## WHAT YOU SHOULD DO
Could you copy, word for word, only the lines from the one containing "Tap the document" through the last line of the records below, both included?

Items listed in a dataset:
══════════════════════════════

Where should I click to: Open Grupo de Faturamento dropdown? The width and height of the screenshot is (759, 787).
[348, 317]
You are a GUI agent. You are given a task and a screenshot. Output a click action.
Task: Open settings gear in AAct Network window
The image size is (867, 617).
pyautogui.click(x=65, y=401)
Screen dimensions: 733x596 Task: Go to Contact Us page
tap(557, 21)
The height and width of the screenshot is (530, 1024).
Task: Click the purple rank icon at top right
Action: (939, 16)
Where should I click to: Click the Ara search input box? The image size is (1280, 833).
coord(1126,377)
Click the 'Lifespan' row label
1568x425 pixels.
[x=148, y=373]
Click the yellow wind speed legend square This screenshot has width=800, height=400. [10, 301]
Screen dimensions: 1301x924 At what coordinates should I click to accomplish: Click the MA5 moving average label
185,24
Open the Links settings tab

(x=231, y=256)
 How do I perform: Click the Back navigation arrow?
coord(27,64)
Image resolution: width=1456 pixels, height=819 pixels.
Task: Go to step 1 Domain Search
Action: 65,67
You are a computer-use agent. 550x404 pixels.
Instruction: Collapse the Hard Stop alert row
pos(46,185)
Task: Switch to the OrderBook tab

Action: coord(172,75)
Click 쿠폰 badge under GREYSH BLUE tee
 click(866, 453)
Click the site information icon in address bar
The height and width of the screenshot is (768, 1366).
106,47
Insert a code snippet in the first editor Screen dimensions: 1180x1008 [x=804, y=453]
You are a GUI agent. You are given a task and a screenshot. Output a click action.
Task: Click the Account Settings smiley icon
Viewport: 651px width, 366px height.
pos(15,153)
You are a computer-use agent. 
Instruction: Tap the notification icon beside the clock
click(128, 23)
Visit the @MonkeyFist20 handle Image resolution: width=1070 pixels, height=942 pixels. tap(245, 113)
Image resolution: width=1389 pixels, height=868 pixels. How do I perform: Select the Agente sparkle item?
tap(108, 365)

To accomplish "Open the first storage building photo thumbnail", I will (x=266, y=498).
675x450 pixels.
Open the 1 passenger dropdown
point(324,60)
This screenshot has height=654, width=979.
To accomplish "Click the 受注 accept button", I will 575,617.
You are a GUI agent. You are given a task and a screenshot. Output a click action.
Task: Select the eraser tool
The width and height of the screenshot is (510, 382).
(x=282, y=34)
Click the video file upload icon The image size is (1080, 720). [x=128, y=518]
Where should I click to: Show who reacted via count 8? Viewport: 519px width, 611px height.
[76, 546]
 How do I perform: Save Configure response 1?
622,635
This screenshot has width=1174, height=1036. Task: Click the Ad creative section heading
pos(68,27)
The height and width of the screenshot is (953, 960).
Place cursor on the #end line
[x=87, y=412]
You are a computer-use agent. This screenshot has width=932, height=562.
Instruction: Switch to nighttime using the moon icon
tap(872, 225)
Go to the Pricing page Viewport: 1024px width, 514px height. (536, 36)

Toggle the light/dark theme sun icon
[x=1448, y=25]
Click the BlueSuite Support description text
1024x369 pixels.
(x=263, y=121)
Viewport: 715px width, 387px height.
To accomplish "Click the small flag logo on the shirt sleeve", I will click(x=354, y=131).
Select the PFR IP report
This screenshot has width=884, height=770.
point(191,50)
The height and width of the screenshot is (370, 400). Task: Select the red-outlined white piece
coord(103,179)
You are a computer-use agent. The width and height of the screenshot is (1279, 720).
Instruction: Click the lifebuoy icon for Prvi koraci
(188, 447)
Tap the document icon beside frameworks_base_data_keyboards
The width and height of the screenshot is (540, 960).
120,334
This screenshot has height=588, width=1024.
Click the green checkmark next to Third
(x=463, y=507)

══════════════════════════════

## OUTPUT OF THE TASK
Tap the document icon beside frameworks_base_data_keyboards
The width and height of the screenshot is (540, 960).
120,334
This screenshot has height=588, width=1024.
Click the green checkmark next to Third
(x=463, y=507)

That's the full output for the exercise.